Evan Roberts stepped in, EMT bag slung over one shoulder. He wore navy uniform pants and a fire department T-shirt. Tall. Broad through the shoulders. Calm in that way first responders either learned or were born with.

“Roberts,” Luke acknowledged with a nod.

“Bennett.” Evan’s gaze shifted to Eli. “You’re my problem tonight?”

Eli gave him a crooked look. “Depends. You gentle?”

Evan snorted softly. “Not especially. But I’m efficient.”

Evan set his bag down and crouched in front of Eli. “Alright. Tell me what hurts.”

“Ribs,” Eli muttered.

“Yeah, I gathered that.” Evan’s hands moved with practiced confidence, pressing carefully along Eli’s side.

Grace hovered near the wall. Luke stayed beside her. When Eli flinched, her fingers curled tighter around Luke’s hand. He didn’t move. Didn’t look away.

Eventually Evan stepped back. “Nothing feels broken. You’ve got some solid bruising, though.
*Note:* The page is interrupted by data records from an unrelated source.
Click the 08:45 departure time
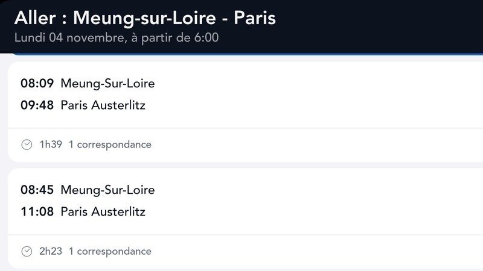Screen dimensions: 483x271 [37, 190]
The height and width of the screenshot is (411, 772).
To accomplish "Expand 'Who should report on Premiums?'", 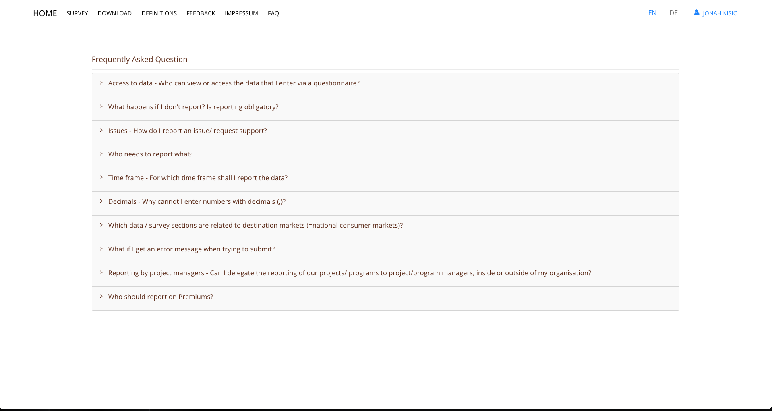I will pyautogui.click(x=160, y=297).
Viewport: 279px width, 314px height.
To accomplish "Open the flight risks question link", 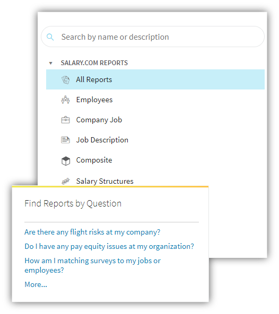I will click(92, 232).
You’re going to hate tomorrow.”

When they were alone again, Eli leaned back against the wall and closed his eyes, the tension bleeding slowly out of his shoulders.

Luke turned to Grace.

“We need to take his statement now,” he said. “You can’t be here for that.”

Her mouth tightened immediately. “I don’t want to leave—”

“You’re not leaving,” he said, softer now. “Just… you’ll have to wait out here.”

He squeezed her hand and guided her back into the main area of the station.

Luke stopped at his desk. The chair he spent most of his waking hours in.

He pulled it out for her. “Sit.”

Grace lowered herself into it. She looked small there. Wrapped too tight in her coat. Her shoulders still drawn up like she was bracing for impact.

Seeing her in his chair—his space—did something sharp and protective in his chest.

Luke grabbed his mug, then headed down the hall to the break area. The machine whirred and clanked like it always did, spitting out the hot chocolate. Bad hot chocolate. Too sweet. But at least it would be hot.

He brought it back and set the mug in front of her. Watched her hands close around it. Watched her shoulders ease, her breath deepen, just a little.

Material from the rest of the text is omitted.